• TASKS AND EXERCISES
1. How would you summarize the passage on synthetic jurisprudence in two sentences?
2. Could you reproduce the portion of the passage on synthetic jurisprudence that begins at the words "This sense of" and stops after "arise and develop."?
[SELECTED EXCERPT — start]
Synthetic Jurisprudence
The establishment, sooner or later, of an Indian School of Synthetic Jurisprudence (we would probably have called it “Syncretic” Jurisprudence) was almost a biologic necessity; it was certainly a natural outgrowth of the Indian philosophy of life. From the earliest recorded history of the peoples of the Indian peninsula who later formed themselves into a unified nation, there was manifested a sense of unity in the midst of diversity; as Humayun Kabir calls it, “a sense of Indianess.”
This sense of Indianess grew “in the capacity of Indian society to adjust itself to the challenge of the times India accepted freely, gifts other people brought. The process of synthesis continues to this day.’ Systems of law reflect of necessity the social environment in which they arise and develop.
The Indian School of Synthetic Jurisprudence was founded by Minocher J. Sethna in 1955. Synthetic Jurisprudence can be defined as a method which is to bring logical analysis of the given juristic materials, the historical development of those materials, the metaphysical or philosophical findings of ideals or principles behind them, the political principles to which they may be referred or which give common direction to juristic and political institutions, as well as the principles of social institutional development and their relation to justice and to political philosophy, as well as a general science of society and social institutions-to bring all this as it were to a common focus upon the problems of jurisprudence in what he calls a synthetic science of law.
Synthetic Jurisprudence describes the object of Jurisprudence as “that of examining the existing law, and the Principles on which it is based, and of analysing its concepts, studied with the help of history, in the light of a comparative study of the legal systems of the world and of testing the utility of the law, studying reasons at its substratum, and examining it in the light of sociology and psychology and under the rules of natural justice and social conscience. . . .Good laws are those which are capable of doing the greatest good to the largest number in society.”
[SELECTED EXCERPT — finish]
[RECORD EXTRACTS — start]
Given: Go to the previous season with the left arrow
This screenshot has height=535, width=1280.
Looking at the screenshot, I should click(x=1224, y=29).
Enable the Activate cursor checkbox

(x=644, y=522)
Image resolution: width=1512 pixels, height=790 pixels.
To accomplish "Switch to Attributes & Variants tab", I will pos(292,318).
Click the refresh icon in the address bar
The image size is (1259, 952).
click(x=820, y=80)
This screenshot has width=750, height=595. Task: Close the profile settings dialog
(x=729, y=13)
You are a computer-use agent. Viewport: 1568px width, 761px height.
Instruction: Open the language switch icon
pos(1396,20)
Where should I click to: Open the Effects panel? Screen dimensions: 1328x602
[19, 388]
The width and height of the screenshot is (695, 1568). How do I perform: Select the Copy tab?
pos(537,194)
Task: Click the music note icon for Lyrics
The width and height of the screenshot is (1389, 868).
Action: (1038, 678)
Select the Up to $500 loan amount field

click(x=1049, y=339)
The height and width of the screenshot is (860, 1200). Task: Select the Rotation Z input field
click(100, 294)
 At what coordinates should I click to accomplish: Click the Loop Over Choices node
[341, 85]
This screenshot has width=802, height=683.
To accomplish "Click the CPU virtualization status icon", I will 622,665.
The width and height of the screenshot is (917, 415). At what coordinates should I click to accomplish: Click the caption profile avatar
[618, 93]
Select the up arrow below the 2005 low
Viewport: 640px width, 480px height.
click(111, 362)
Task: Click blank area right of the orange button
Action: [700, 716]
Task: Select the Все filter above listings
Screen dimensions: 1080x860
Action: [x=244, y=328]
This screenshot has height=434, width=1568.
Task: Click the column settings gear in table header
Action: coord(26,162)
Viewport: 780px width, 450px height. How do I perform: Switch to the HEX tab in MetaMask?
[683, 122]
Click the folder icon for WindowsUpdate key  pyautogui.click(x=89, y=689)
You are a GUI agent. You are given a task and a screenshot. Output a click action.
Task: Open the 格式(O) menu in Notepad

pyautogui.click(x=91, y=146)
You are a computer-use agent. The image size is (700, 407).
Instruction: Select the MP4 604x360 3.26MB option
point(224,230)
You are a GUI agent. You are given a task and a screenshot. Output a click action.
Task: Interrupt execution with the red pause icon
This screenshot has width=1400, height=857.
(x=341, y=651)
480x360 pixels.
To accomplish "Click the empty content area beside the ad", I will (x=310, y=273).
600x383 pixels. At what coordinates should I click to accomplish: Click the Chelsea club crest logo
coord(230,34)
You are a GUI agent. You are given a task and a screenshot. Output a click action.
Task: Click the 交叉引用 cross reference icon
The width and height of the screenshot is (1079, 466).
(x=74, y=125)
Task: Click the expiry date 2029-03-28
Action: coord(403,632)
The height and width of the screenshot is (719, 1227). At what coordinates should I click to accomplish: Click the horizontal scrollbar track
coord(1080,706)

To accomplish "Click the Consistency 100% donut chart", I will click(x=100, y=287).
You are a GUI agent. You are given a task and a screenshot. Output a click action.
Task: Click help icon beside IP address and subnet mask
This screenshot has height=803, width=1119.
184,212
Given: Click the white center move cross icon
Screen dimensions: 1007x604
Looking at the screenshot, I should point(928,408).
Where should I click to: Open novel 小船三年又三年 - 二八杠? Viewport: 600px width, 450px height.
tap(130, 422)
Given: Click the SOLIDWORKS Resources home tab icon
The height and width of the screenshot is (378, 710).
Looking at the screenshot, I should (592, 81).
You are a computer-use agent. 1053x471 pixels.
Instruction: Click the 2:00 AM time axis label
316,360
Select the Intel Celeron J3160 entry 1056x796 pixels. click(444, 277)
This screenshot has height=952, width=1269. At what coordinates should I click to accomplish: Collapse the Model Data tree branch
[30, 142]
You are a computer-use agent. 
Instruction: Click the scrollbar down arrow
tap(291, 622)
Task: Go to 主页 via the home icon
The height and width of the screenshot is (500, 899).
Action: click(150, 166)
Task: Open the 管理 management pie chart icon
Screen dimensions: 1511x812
[RECORD EXTRACTS — finish]
• TASK-BY-TASK RESULTS
1. The Indian School of Synthetic Jurisprudence, founded by Minocher J. Sethna in 1955, was a natural outgrowth of an Indian philosophy of life marked by a sense of unity in diversity and a capacity for synthesis. It is a method that brings logical analysis, historical development, philosophical and political principles, and a general science of society to a common focus on the problems of jurisprudence, and it holds that good laws do the greatest good to the largest number in society.

2.
This sense of Indianess grew “in the capacity of Indian society to adjust itself to the challenge of the times India accepted freely, gifts other people brought. The process of synthesis continues to this day.’ Systems of law reflect of necessity the social environment in which they arise and develop.